October 15, 2021
This content is republished from the MicroZed Chronicles, with permission from the author.
A few weeks ago, we looked at the new Bluespec RISC-V core which is deployed on an Arty A7-100T. I was curious to see how easy it would be to port the RISC-V core to another FPGA because the true value of the RISC-V core is its portability.
In this blog, I am going to demonstrate how we can port the Bluespec RISC-V core to the KCU105 Evaluation Board which contains a Kintex UltraScale FPGA. This is an interesting port from the Arty A7-100T because the Kintex UltraScale FPGA is much larger and higher performing and could possibly have several RISC-V processors deployed inside it in a real application. Here are the key differences between the two boards:
As you can see, the differences include not only the interfaces and clocking of the target FPGA, but also the configuration on the board itself. Having different interfacing devices is important because it enables me to demonstrate how to handle any issues that crop up in the scripts.

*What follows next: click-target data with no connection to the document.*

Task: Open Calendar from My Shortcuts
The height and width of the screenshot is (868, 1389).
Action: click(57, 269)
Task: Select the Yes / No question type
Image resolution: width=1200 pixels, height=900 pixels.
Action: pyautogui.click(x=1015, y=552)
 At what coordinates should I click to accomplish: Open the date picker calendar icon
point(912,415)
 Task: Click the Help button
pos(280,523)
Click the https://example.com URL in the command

Porting the design is pretty straight forward. We will be following a script-based approach just as we did in the original example.
The out-porting journey takes the following steps:
We are then able to use the Bluespec tool chain and the scripts provided by the RISCV32IM evaluation to recreate a new project. In this case, I used the following command:
MCU_INSTALL/utils/create_soc_project --project kcu105_port \
--core RISCV32IM_MCU \
This created a Vivado project in my working area, which targeted the KCU105 board. Opening the project in Vivado shows the block diagram of the project in the KCU105 board.
Here, I am going to use the same application SW that was created for the first example. With the KCU105 project created, the next step is to build the bitstream and then download it to the KCU105 board.
We can do this using the commands:
$MCU_INSTALL/utils/build_bitstream --project kcu105_port \
--memhex $MCU_WORK/my_app/tcm.mem \
This will build and download the application to the KCU105 board. The board will then start executing the application, flashing the LED, and sending messages over the UART.
If you are using the utils/uartterm, this uses a script called detect_uart.pl and is currently configured to detect a Digilent USB device. This is not used on the KCU105 and may not be on your board either so you may need to change the script to pick up the serial interface you are using. You can find this under the /dev/serial/by-id. Once updated, the uartterm program should function just as before.
There you have it! A RISC-V processor and tool chain which makes it easy to port between Xilinx devices.